[CI] drm/xe/guc: Remove spurious line feed in debug print

Wed Jul 3 14:54:43 UTC 2024

On 03.07.2024 16:15, Rodrigo Vivi wrote:
> On Thu, Jun 27, 2024 at 03:27:56PM +0000, Souza, Jose wrote:
>> On Thu, 2024-06-27 at 16:42 +0200, Michal Wajdeczko wrote:
>>>
>>> On 27.06.2024 15:53, Souza, Jose wrote:
>>>> On Wed, 2024-06-26 at 23:18 +0200, Michal Wajdeczko wrote:
>>>>>
>>>>> On 26.06.2024 22:35, Souza, Jose wrote:
>>>>>> On Wed, 2024-06-26 at 22:12 +0200, Michal Wajdeczko wrote:
>>>>>>> From: John Harrison <John.C.Harrison at Intel.com>
>>>>>>>
>>>>>>> Including line feeds at the start of a debug print messes up the
>>>>>>> output when sent to dmesg.

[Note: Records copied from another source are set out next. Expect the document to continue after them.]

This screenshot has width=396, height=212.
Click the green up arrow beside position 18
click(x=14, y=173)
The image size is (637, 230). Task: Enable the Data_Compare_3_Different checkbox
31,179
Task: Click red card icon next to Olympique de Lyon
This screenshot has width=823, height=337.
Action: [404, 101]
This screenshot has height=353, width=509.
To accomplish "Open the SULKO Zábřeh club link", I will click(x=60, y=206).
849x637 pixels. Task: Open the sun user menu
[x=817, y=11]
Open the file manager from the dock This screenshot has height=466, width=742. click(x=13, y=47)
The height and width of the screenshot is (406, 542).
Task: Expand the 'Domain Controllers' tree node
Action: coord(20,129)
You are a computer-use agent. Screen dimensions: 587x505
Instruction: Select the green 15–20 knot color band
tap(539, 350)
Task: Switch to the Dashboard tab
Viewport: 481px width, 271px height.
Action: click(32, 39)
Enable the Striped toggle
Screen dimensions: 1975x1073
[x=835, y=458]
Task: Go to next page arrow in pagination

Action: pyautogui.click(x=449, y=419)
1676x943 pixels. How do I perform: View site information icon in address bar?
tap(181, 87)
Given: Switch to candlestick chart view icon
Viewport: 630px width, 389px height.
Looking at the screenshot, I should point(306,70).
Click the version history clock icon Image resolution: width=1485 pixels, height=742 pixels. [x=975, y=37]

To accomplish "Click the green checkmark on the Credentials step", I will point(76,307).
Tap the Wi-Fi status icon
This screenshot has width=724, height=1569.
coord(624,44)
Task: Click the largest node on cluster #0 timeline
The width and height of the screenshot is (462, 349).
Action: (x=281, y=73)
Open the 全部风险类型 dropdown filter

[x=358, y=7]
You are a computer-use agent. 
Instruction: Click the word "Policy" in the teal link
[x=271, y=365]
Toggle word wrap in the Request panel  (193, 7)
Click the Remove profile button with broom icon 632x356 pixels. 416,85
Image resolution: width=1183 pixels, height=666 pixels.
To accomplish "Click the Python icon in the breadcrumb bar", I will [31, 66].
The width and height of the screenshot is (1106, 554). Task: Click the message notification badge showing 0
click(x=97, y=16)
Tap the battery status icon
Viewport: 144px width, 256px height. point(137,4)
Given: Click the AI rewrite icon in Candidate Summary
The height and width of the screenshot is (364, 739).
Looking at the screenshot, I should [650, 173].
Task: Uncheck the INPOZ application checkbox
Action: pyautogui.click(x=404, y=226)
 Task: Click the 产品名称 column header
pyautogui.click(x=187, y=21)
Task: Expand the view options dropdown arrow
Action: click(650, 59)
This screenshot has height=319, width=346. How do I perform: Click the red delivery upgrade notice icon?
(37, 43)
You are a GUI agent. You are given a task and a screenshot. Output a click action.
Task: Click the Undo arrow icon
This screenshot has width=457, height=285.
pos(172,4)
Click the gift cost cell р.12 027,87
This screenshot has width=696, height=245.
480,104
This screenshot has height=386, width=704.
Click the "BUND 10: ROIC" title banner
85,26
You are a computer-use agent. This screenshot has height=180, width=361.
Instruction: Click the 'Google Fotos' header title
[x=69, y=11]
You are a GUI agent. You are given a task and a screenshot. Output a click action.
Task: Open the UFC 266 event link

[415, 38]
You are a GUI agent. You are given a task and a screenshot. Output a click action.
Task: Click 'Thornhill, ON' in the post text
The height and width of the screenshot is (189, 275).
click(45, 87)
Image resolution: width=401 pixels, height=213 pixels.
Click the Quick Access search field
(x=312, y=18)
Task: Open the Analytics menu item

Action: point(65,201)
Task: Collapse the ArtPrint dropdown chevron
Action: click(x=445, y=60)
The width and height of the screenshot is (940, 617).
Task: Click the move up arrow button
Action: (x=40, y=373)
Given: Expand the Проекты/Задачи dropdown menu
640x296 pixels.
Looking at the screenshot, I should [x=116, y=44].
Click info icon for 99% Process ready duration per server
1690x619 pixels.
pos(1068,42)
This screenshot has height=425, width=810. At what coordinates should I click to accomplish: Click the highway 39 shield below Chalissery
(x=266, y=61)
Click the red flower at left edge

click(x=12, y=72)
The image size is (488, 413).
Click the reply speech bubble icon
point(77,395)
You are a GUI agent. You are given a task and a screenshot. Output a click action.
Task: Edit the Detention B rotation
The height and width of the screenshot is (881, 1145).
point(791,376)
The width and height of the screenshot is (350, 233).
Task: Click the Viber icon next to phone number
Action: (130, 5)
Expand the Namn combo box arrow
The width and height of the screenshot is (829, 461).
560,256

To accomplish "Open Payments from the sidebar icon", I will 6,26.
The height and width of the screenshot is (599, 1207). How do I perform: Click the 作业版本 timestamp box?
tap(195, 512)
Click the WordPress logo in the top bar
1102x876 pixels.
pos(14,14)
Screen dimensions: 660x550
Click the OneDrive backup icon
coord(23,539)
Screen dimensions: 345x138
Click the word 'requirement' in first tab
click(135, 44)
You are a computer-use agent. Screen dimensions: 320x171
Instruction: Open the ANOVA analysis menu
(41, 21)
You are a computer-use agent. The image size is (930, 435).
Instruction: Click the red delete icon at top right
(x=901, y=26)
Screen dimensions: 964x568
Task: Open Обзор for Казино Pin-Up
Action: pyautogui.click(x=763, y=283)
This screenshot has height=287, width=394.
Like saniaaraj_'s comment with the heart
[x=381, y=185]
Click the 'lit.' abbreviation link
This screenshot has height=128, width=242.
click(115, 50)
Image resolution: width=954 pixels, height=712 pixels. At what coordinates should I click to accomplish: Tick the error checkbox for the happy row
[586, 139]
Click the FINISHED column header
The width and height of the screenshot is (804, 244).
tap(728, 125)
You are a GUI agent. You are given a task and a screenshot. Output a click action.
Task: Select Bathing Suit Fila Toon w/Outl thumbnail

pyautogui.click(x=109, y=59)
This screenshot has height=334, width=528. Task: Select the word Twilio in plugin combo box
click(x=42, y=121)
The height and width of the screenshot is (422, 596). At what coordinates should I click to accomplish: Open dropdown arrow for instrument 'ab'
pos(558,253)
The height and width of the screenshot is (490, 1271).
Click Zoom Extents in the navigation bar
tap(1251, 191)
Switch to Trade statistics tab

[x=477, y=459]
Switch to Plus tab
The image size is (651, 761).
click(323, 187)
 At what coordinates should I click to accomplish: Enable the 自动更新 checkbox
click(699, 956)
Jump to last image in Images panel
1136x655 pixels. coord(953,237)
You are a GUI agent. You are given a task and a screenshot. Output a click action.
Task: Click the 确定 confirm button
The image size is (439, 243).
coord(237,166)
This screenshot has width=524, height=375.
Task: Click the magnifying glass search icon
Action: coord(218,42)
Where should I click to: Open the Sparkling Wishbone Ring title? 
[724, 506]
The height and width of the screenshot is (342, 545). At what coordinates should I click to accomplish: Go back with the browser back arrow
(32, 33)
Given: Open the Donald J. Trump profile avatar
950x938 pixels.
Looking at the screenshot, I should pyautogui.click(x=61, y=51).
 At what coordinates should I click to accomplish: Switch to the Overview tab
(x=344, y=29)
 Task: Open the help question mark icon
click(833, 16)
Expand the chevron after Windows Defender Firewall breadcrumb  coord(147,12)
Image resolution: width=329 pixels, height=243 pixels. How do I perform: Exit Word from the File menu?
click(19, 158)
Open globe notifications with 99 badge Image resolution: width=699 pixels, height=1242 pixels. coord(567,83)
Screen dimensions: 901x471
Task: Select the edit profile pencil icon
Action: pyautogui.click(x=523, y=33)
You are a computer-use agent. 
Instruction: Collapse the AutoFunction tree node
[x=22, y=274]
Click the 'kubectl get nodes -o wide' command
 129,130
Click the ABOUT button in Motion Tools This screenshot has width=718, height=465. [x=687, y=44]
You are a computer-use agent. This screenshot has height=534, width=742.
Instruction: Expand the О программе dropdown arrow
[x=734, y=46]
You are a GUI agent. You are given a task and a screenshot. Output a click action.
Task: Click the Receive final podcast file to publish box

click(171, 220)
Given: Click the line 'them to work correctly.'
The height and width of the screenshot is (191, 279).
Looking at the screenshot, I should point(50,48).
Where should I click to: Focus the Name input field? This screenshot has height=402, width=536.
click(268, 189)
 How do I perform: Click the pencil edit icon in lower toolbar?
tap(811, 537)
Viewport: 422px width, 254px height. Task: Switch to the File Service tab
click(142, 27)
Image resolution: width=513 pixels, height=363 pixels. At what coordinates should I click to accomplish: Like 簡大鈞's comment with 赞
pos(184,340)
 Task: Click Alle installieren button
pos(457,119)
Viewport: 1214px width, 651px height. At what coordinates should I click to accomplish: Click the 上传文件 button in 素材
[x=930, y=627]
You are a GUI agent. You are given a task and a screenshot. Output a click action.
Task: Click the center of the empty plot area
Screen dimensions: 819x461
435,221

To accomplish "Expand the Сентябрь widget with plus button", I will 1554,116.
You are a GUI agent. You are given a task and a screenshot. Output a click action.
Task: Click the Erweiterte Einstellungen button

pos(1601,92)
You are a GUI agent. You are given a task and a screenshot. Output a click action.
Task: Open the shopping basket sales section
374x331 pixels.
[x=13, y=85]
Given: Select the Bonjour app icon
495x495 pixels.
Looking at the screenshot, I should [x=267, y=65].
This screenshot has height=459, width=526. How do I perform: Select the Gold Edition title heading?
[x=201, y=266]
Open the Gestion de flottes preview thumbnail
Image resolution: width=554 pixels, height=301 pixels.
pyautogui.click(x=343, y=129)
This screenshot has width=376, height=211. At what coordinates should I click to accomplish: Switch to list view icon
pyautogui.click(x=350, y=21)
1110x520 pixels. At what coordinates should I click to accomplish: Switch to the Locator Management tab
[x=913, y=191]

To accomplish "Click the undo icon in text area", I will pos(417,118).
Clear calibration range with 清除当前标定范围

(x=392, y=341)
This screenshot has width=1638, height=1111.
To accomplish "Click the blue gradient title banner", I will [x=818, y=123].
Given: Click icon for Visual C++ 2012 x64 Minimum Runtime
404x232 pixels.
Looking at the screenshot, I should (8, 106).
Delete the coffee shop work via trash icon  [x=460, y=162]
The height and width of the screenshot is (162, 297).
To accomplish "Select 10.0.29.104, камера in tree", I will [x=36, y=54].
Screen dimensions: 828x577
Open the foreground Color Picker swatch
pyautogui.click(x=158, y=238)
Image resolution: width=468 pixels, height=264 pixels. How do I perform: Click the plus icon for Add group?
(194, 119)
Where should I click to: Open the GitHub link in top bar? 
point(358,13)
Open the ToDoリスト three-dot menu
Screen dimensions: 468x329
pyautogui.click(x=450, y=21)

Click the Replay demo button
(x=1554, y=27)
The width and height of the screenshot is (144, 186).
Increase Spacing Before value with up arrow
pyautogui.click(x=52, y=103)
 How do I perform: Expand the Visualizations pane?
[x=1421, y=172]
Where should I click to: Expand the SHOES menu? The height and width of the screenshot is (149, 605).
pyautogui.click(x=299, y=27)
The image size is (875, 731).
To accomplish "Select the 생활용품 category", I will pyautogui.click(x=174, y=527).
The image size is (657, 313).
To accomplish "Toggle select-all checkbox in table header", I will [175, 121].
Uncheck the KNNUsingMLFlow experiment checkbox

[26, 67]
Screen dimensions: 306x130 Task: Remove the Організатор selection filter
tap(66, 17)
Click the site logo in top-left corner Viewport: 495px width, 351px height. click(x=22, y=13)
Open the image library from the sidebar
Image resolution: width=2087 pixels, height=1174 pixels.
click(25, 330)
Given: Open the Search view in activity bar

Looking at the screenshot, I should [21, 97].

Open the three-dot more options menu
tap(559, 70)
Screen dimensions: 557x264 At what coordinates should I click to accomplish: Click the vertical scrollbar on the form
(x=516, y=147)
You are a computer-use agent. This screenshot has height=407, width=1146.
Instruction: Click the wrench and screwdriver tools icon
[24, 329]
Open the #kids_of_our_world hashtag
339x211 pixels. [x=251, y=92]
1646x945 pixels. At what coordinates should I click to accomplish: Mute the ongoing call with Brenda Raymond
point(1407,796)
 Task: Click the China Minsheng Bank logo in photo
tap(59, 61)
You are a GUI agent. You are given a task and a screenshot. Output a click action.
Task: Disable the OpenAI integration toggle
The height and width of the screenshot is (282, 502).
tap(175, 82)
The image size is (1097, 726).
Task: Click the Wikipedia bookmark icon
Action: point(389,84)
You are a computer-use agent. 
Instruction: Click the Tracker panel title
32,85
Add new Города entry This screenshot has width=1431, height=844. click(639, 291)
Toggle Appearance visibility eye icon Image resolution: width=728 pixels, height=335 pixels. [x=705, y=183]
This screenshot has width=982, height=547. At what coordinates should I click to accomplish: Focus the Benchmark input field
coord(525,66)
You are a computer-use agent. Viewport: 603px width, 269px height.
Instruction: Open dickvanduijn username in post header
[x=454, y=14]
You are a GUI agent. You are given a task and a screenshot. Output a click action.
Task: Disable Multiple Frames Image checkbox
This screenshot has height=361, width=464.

The break actually appears between all the
>>>>>>> usefu prefix information and the actual string being printed. In this
>>>>>>> case, each block of data has a very clear start line and an extra
>>>>>>> delimeter is really not necessary. So don't do it.
>>>>>>
>>>>>> I guess the indention was to have one blank like between guc_ctb_snapshot_print() 'cmd[X]' lines and 'G2H CTB (all sizes in DW):'.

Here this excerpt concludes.